ID cards will serve only one purpose: to tighten this government’s increasingly repressive grip on its citizens. We’re already the most watched populace in Europe thanks to the increasing intrusion of CCTV cameras, ID cards will just knock another chip off our liberty:
The scheme, which will see some 44 million people issued with a card containing personal details including their name, date of birth and address, is considered controversial because personal details on the central database can be accessed by public sector organisations, without the individual’s consent.
(Source: The Guardian)
Do you want people able to snoop on your most personal details without even having to ask your permission? Do you want this information passed onto the agencies of foreign governments that our government is pally with?

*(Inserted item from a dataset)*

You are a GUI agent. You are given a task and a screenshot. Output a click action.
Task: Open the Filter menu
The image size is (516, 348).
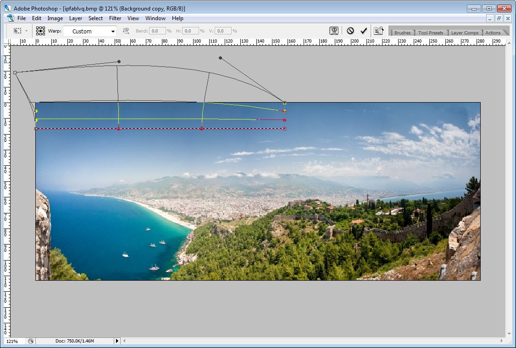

This is an attempt to control us, to lock every aspect of our lives (healthcare, taxes, work, education) into a centralised bureaucracy that will track our every move. It will be made impossible for people to exist outside of this system, unless they’re willing to live at the level of an eighteenth-century peasant.
I see ID cards as a lose-lose proposition. If they work as advertised, they will reduce our liberty and freedom to an extent never before experienced in Britain. They will be plastic Big Brothers, snitching on us from our wallets and purses. And we will have paid for the privilege!
If they don’t work as advertised, they will have been a waste of billions of pounds of our money. Money that could actually have been spent on making our lives richer and easier rather than more limited and oppressed.
But, as always, there’s no question when government wants to throw our money down the drain on nuclear weapons, the phony “war on terror” or schemes like the ID card. The political will is there so the money magically appears.
Where’s the money for us? Money that could have been spent on schools, hospitals, public transport?